The warning drove home BASF’s dependence on the industry and how the severity of the downturn has wrong-footed executives.

“I see the oil price rising sooner rather than later,” Mario Mehren, head of Wintershall, told reporters as recently as last week in Berlin. The executive said he expects the effects of investment cuts in the oil industry to be seen from 2017 while demand will rise at the same time, leading to higher, albeit volatile, prices.

On Wednesday, BASF painted a bleaker picture. “BASF anticipates that prices for oil and gas will remain at a low level in 2016,” the company said in the statement. “The assumptions for oil and gas prices have also been reduced for subsequent years.”

BASF’s writedown follows that of Austria’s oil and gas company OMV AG, a competitor and partner on projects, which revised down the value of its exploration and production assets by about 1 billion euros in October.

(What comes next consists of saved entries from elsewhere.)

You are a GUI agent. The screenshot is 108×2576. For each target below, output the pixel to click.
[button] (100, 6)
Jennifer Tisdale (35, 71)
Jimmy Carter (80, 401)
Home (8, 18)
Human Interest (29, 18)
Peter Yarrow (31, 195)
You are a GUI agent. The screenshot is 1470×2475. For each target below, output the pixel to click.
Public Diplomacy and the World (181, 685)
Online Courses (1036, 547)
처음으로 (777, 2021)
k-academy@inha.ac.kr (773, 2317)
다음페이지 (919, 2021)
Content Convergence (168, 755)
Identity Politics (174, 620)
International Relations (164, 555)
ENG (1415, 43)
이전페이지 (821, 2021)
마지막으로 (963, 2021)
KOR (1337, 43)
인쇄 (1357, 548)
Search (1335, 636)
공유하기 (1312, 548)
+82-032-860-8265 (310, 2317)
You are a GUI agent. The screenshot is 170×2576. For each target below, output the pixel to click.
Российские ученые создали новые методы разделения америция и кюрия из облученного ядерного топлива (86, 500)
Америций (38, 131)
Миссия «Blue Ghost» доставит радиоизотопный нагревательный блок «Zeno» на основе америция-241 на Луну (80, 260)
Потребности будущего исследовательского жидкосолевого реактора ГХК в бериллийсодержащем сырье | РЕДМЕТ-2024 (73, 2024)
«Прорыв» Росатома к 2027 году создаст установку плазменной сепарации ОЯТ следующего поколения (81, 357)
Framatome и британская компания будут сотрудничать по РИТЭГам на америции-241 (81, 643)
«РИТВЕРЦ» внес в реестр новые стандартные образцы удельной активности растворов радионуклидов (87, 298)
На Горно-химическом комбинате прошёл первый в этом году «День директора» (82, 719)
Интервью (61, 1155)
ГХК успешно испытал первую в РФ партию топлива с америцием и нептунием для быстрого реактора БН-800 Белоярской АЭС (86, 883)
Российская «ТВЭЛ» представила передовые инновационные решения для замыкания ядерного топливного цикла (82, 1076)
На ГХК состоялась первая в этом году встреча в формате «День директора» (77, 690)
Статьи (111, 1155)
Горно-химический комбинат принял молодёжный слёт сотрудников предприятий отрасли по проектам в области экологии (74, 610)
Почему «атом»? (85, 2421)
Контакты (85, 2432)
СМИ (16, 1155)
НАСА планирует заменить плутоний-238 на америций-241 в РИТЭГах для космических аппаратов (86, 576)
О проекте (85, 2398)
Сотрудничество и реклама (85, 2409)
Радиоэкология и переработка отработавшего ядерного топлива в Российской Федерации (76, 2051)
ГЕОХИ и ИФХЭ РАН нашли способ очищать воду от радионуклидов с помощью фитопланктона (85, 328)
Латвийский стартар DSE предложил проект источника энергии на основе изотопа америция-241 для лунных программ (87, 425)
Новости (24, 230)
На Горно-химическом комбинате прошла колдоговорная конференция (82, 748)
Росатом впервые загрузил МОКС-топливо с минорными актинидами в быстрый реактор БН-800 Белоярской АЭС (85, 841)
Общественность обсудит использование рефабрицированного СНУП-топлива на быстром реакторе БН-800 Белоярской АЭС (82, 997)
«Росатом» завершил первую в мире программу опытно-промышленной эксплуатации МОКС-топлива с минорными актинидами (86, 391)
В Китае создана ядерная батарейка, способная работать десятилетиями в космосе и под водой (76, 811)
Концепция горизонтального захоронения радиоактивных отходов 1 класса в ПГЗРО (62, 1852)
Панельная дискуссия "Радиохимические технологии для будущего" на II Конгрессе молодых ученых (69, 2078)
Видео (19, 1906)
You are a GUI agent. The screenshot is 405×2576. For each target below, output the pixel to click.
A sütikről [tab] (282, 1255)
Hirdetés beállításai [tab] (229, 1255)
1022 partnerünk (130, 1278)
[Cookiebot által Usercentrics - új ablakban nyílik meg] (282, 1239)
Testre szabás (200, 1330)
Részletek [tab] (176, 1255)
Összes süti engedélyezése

Under Bock, BASF’s Wintershall has shifted its focus further upstream to oil and gas production. An asset swap with Gazprom saw it gain stakes in Siberian gas fields in return for its half of a gas-trading joint venture in Europe.

While the asset swap rid BASF of a low-margin business, it also meant the loss of 12 billion euros in annual revenue. BASF also bought oil and gas assets from Norway’s Statoil ASA for $1.25 billion in 2014 to secure more European supplies.

BASF shares fell 3.5 percent at 59.94 euros as of 3:07 p.m. local time. The stock has dropped 15 percent this year, cutting the market value to 55 billion euros.